The enormous increase in computational power of common CPUs, the rise of scientific computing on GPUs (graphic card) and the decline in prince have led to a situation where very sophisticated scientific calculations and modeling can be carried out on common hardware and workstation that were only possible on supercomputers a few years ago.
In the field of chemical and biological defense the use of computational calculations and modeling can significantly reduce the requirements for actual laboratory work involving dangerous procedures. Simulation and calculations can also help to gain a deeper understanding of molecular properties and mechanisms.
We can advise you on setting up computational capabilities (both in terms of hard- and software) but also carry out work for you. As with all our services we recommend a thorough needs analysis as the first step from which a work plan and course for action can be derived.
Quantum mechanisch (QM) methods and Density Functional Theory (DFT) calculations can offer deep insights into molecular structure and reactivity. They are computationally quite “expensive” in terms of compute power required (at least when meaningful parameters are selected and systems are comprised of more than just a few atoms) but offer a degree of detail that can guide experiments in the laboratory or even come up with structural and reactive parameters that make laboratory experiments unnecessary.
Extensive work experience with the software packages ADF (Amsterdam Density Functional), GAUSSIAN, GAMESS and QUANTUMESPRESSO.
Molecular Dynamics (MD) simulations
Protein structures as obtain by X-ray crystallography, NMR or Cryo Electron Microscopy are important in understanding interactions with toxic compounds, the developments of antidotes and other drugs or the characterization of adducts that serve as important markers in biomedical samples.

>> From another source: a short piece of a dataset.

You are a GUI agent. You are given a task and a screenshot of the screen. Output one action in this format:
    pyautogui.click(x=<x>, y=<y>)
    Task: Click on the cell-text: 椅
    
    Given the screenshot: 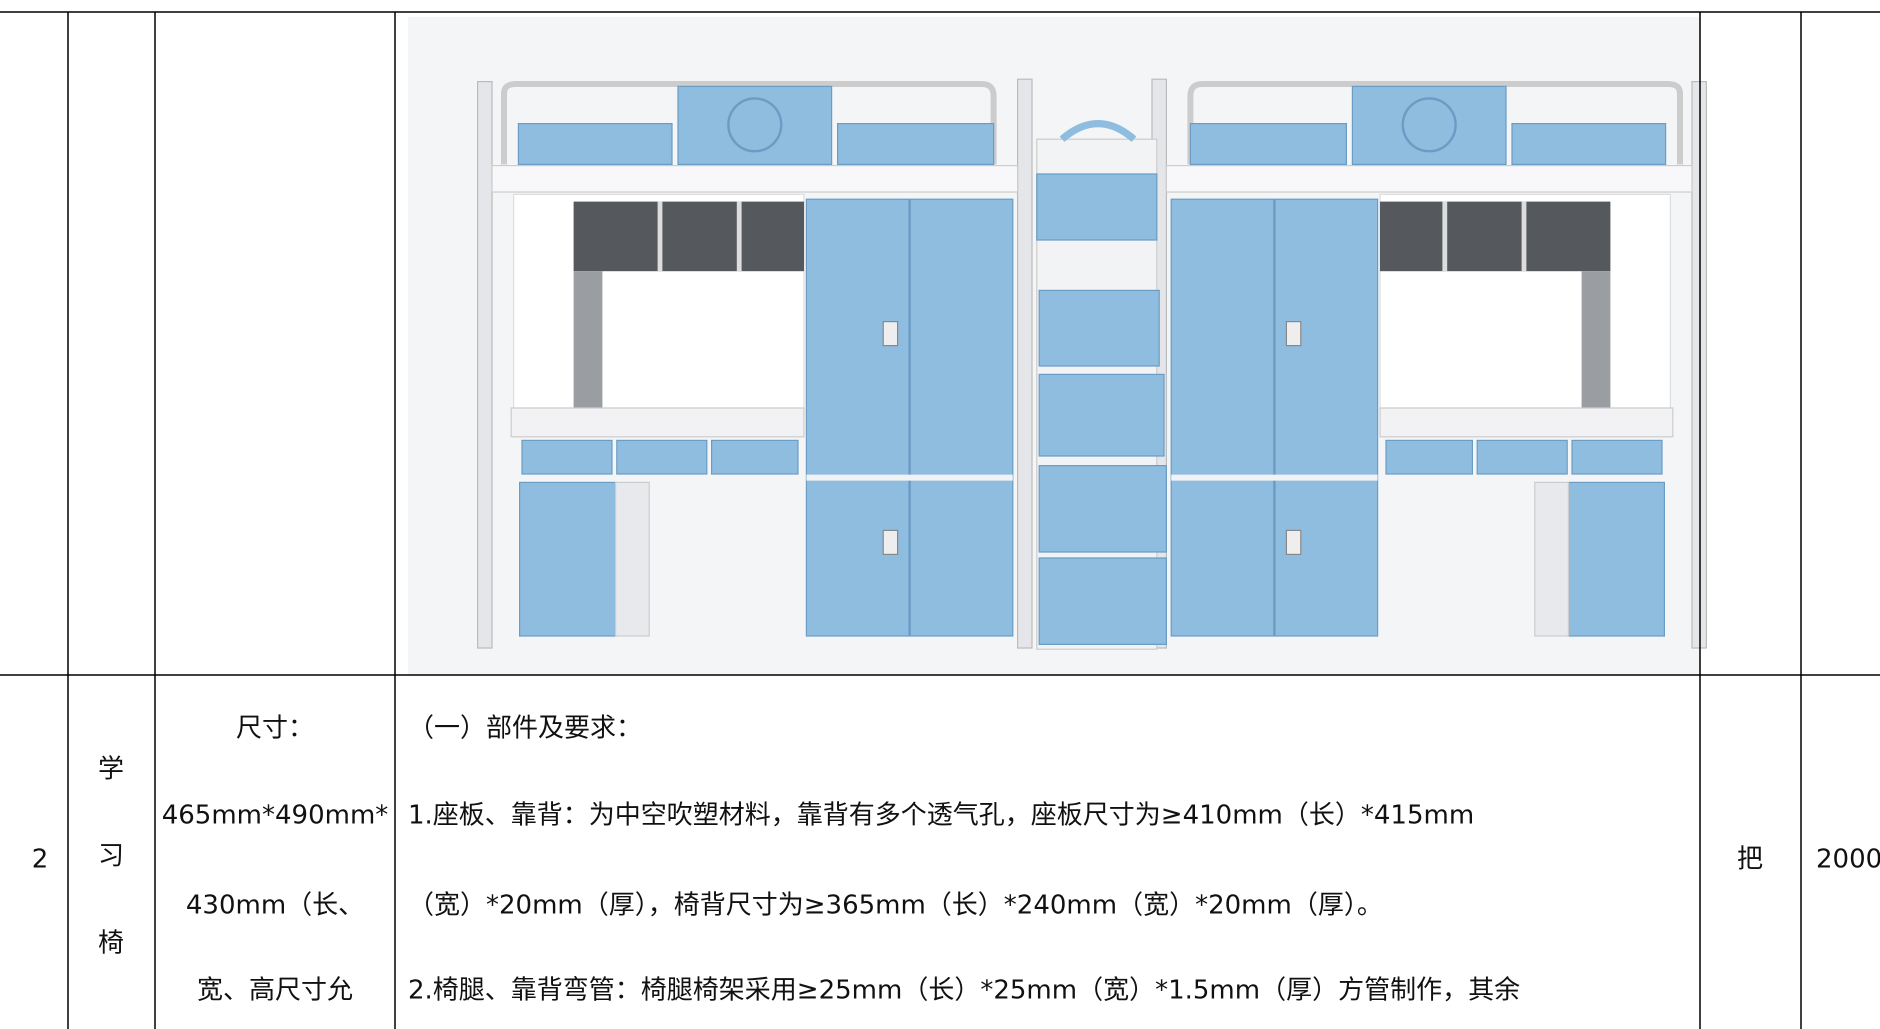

While the structures deposited in the Protein Database (PDB) are merely snapshots of a dynamic molecule the use of computational molecular dynamics simulations is a valuable technique to understand dynamic behaviors (like for example the solvent accessibility of an important part of the molecule). While simulation times were restricted to a few nanoseconds not many years ago the vastly improved computing power available in supercomputers, cloud computing services and also smaller workstations allows longer and longer simulation times enabling insight into longer timescale phenomena. If computational demand outgrows in-house resources large MD tasks (both in terms of length and number) can be easily moved to compute resources in the cloud (such as Amazon Web Services – AWS).
Extensive experience with the MD simulation package GROMACS.
Structure/Function prediction of proteins and Molecular Docking
The interaction of a small molecule – regardless if its a toxicant or a drug or antidote – with a protein target is often of prime interest. Such a protein – ligand complex can not always be characterized by structural methods and sometimes even the structure of the protein target has not been experimentally determined yet.
Docking is a computational method to determine the interactions of a ligand with its receptor “in-silico” and if the structure of the receptor is not known computational structure prediction can be used to derive a working model based on homology and similarity with other known protein structures. Such structure prediction is for example a vast importance during the current Coronavirus SARS-CoV-2 crisis as not all proteins of the virus are known but are of high interest for research as potential drug targets.
Extensive experience with the structure prediction software I-TASSER and several docking software packages such as AUTODOCK(VINA), GLIDE, FlexX, HADDOCK, GOLD and others.